* What the exercise asks *
Copy each of the records below line for line, with no changes.

-- start --

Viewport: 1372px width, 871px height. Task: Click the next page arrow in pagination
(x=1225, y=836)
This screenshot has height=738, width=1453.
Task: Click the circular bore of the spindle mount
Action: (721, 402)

-- end --

* Solution for this problem *
Viewport: 1372px width, 871px height. Task: Click the next page arrow in pagination
(x=1225, y=836)
This screenshot has height=738, width=1453.
Task: Click the circular bore of the spindle mount
Action: (721, 402)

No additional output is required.